Ever been stressed putting IKEA furniture together? Of course, you have. Ever shouted about it on social media? Probably – you need an audience other than your partner if you fell out with them assembling the furniture. While only 6% of couples regularly argue while shopping, that figure jumps to 17% when we get home and whip out the Allen key.
IKEA flatpacks have a special power to draw out your innermost frustrations. Maybe because your home decor is delicately mapped to your emotional identity. Psychologist Ramani Durvasula observed that couples tend to argue about cooking while walking around the kitchen section of IKEA, sex in the bedroom section, and so on.
HouseHoldQuotes wondered what else flatpack assembly stress says about us. We analysed nearly 50,000 IKEA-themed tweets using TensiStrength to identify stressed homeowners. And then we figured out where in the world all the shouting is coming from, which designs cause the most anger, and even how your name and gender might connect to the stress IKEA flatpacks cause.
Our world map shows which cities send the most angry IKEA tweets. Zoom in and out to explore, hover over a bubble for more details, and then scroll on for the rest of our findings.
Key Findings
● Iceland is the nation that gets most stressed about IKEA – 64% of IKEA-themed tweets are stressful in nature.
● Moscow, Russia, and Quebec, Canada, are the joint most-stressed cities, each with 60% of IKEA tweets manifesting stress.
● Men tweet their IKEA stress 40% more often than women overall, but when a woman tweets about IKEA, her tweet is marginally (<2%) more likely to be about stress.
● The IKEA furniture most likely to cause stress is the sofa, with 50.57% of IKEA sofa tweets showing signs of agitation.
Half of IKEA Sofa Shoppers Ready to Drop
The thing you desire the most during the stress of furniture assembly is a sofa to collapse on. Maybe that’s why just over half of IKEA sofa tweets are stressed. The IKEA cupboard is the second-most stressful piece of furniture to assemble, with exactly 50% of mentions smoking at the virtual ears.
This is swiftly followed by the bedside cabinet and the dresser, showing that cupboardy things, in general, are sent to test us. In fact, Dr Durvasula has nicknamed the Liatorp combi unit the ‘Divorcemaker.’
Icelanders Most Likely To Lose Their Cool Unpacking IKEA Furniture
We found tweets from stressed IKEA customers in 48 countries. Icelanders stand way out ahead of the rest as the most troubled screwdriver-wielders, with 64% of Icelandic IKEA tweets being stressed. By comparison, Sweden – the homeland of IKEA – is the sixth-most stressed, with 37.89%.

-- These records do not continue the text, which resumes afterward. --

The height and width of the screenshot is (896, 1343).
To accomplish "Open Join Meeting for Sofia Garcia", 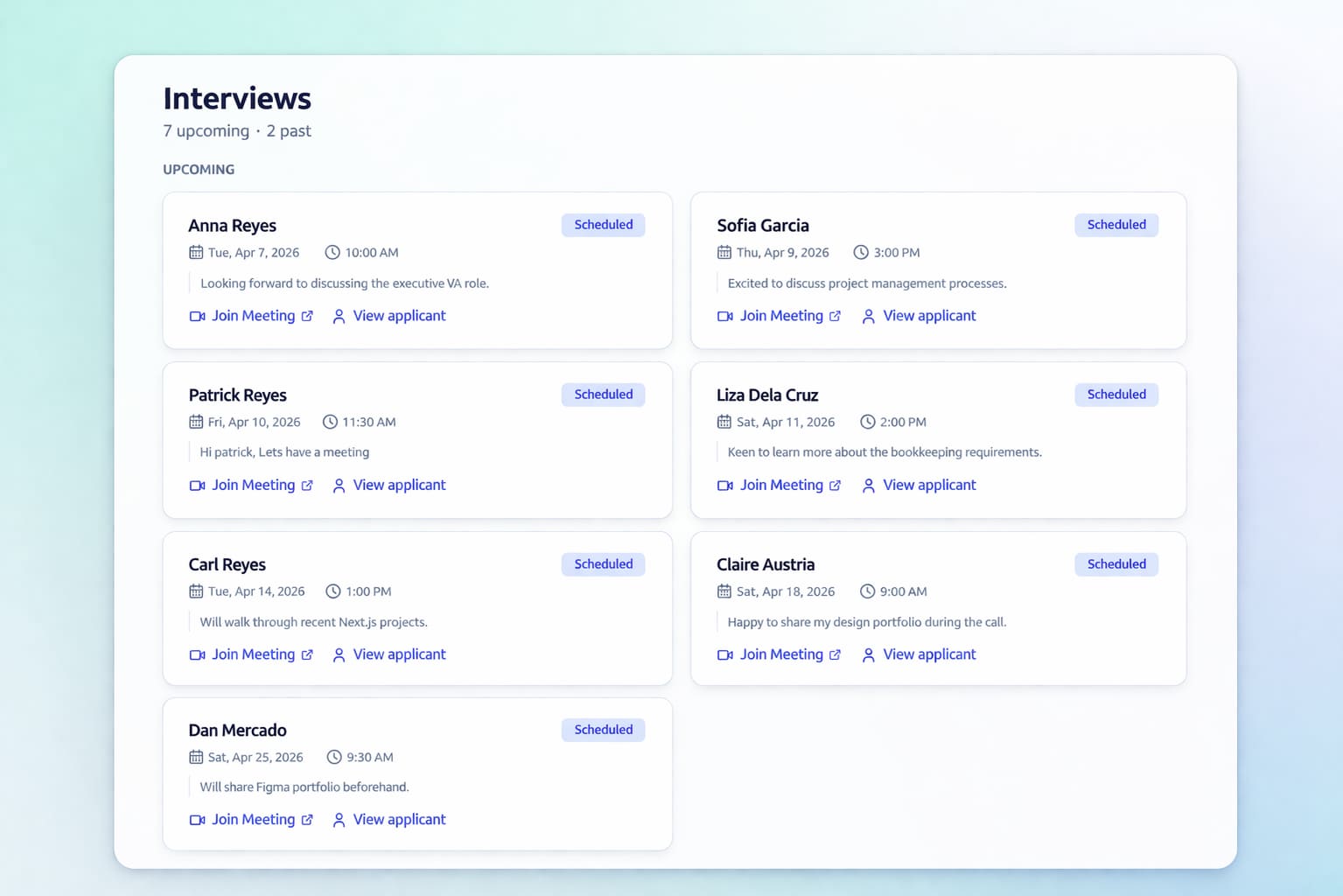I will [x=781, y=316].
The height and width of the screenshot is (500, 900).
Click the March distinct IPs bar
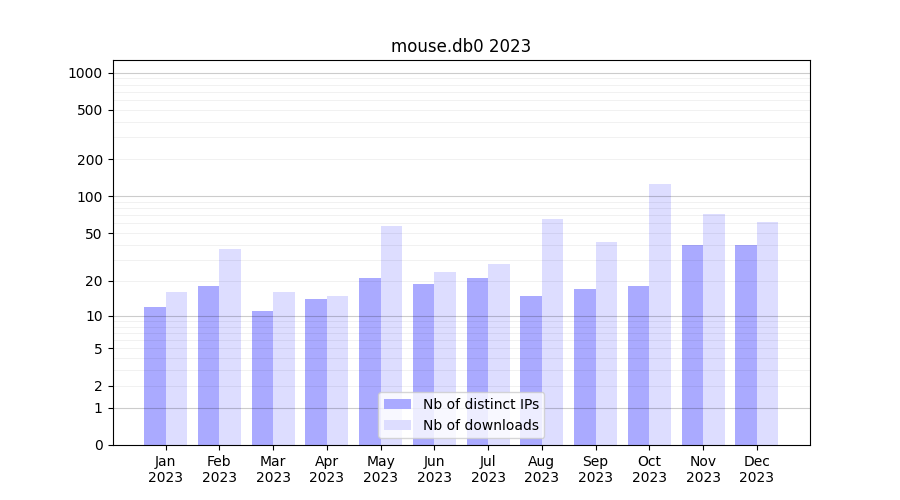tap(262, 377)

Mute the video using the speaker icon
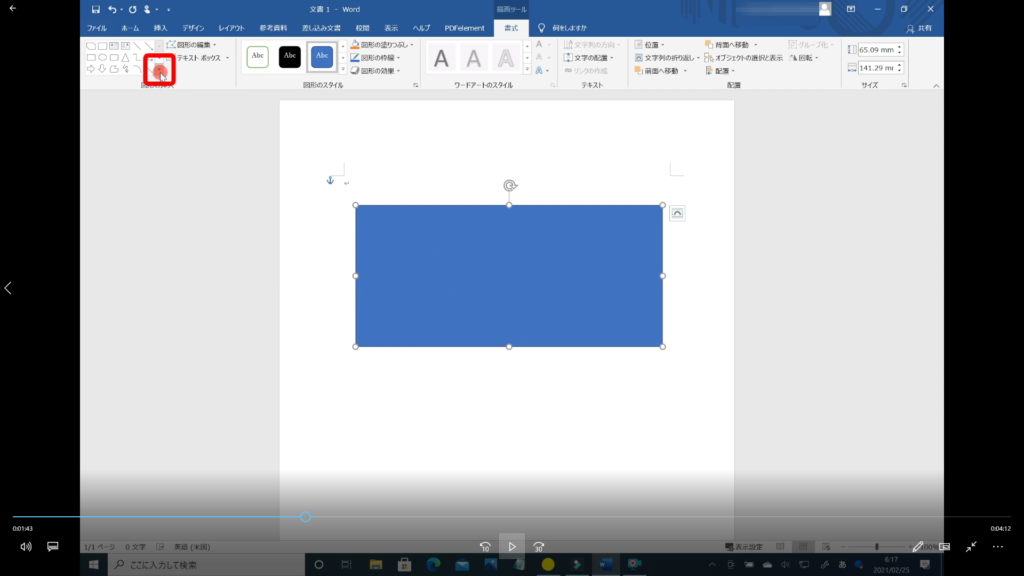pyautogui.click(x=26, y=547)
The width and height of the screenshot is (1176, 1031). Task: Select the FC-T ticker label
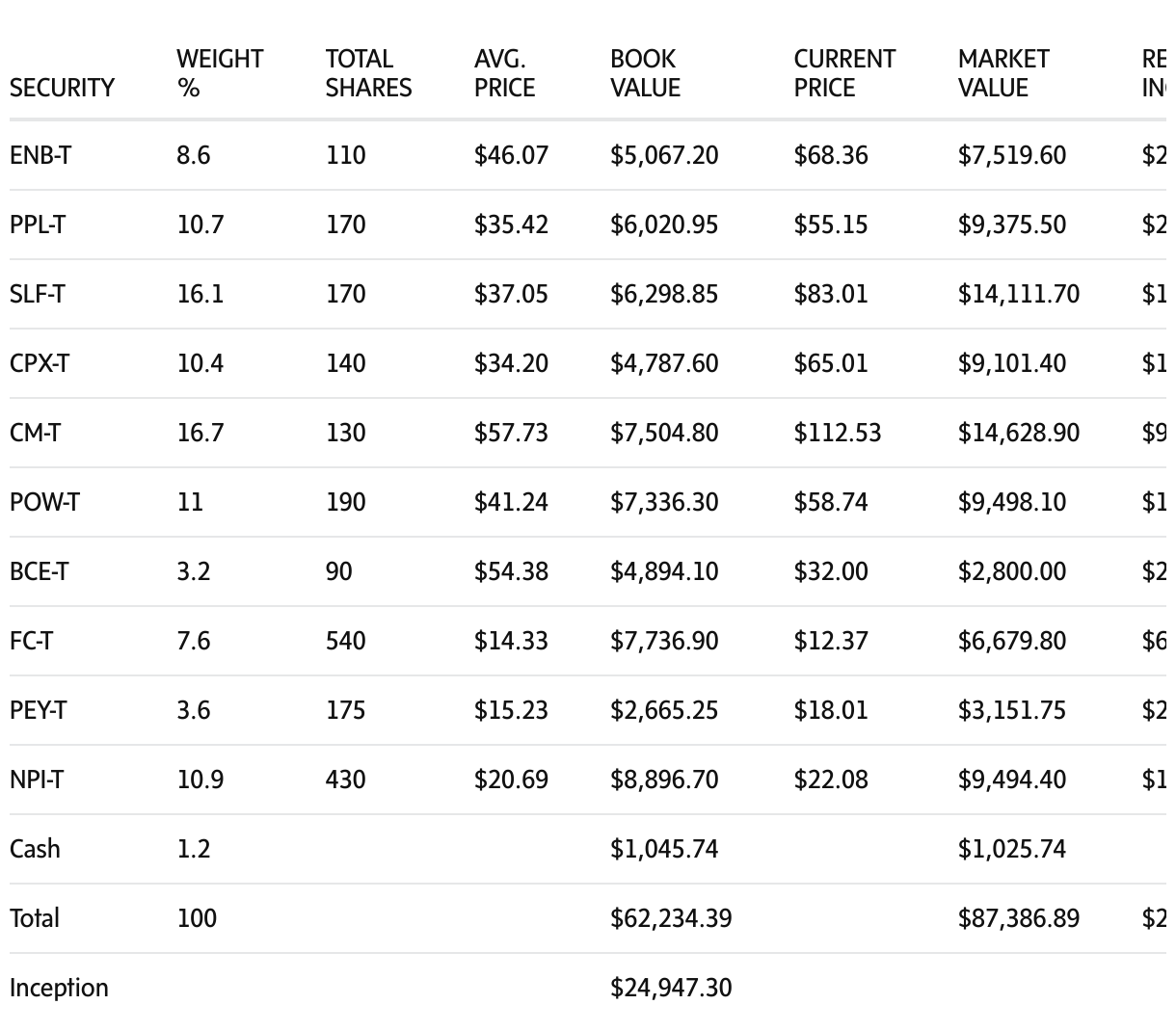[31, 641]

South Korea is the most chilled IKEA territory. “Cigarette, red nail polish, ikea vanilla scented candle,” tweets one user, listing the things they buy even when broke. Chilled. Only 7.69% of South Korean IKEA-themed tweets showed a trace of anger.
America’s Capital State of IKEA Rage Has No IKEA
IKEA-less Mississippi is America’s capital of IKEA rage, with 48.48% of furniture-themed tweets showing signs of falling apart. IKEA assembly instructions may as well say, “heres a pine tree and some nails,” reckons one sarcastic Mississippian tweeter.

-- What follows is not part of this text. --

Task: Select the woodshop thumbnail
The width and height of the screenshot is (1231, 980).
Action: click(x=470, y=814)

New Hampshire and Maine are neck and neck for second place. And the coolest IKEA operators in the US are in Kansas, where less than a quarter of IKEA tweets betray an angry tone. Instead, Kansans say things like “Yo!!!!!!! I put a piece of furniture from IKEA together by myself. This is seriously an accomplishment.”

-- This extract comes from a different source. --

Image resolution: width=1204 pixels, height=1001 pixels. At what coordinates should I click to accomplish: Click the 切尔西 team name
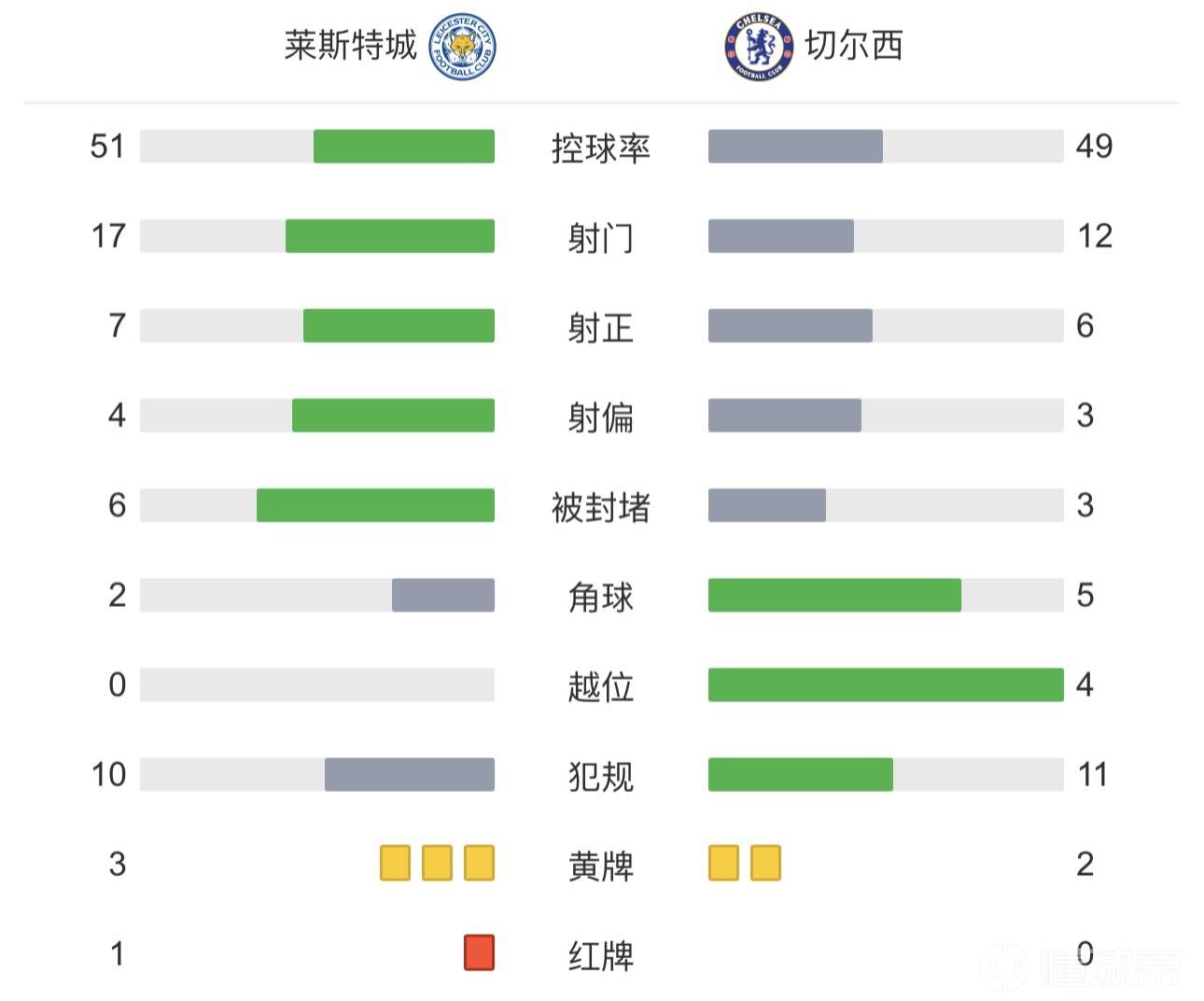click(x=854, y=46)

Johnny, Russell, Rose, and Ruth Most Likely To Lose it Assembling IKEA Furniture
You know the song “50 Ways to Leave Your Lover” (You just slip out the back, Jack/Make a new plan, Stan etc.)? We wondered if it includes breaking up while assembling IKEA furniture together. So, we calculated which names were most associated with IKEA-based anger on Twitter.
The top grumps? “You could drop it on his toes, Rose” (60% of IKEA tweets by someone called Rose were negative.) And, “Just… um… pack your things in an IKEA DRÖNA, Johnny” (55%). You get the idea.
If you recognise the stress of assembling IKEA furniture, take steps to avoid it next time. Wait until you have twice as much time as you think you need. Keep the temperature cool and the cool drinks flowing. Make enough space to work. And tell Rose you love her. It might be what you need to hold it together.
METHODOLOGY & SOURCES
Using the Twitter API, we collected 48,405 tweets featuring the keyword “IKEA” in English. Then using the academic TensiStrength tool, which analyses the stress level of language in short texts, we classified every tweet as stressed or not.
Then we ascertained the location of each post using the post coordinates or user location and broke down the names into gender using NameBerry lists for girls and boys names. We then created the list of furniture types and extracted the tweets that contained each type.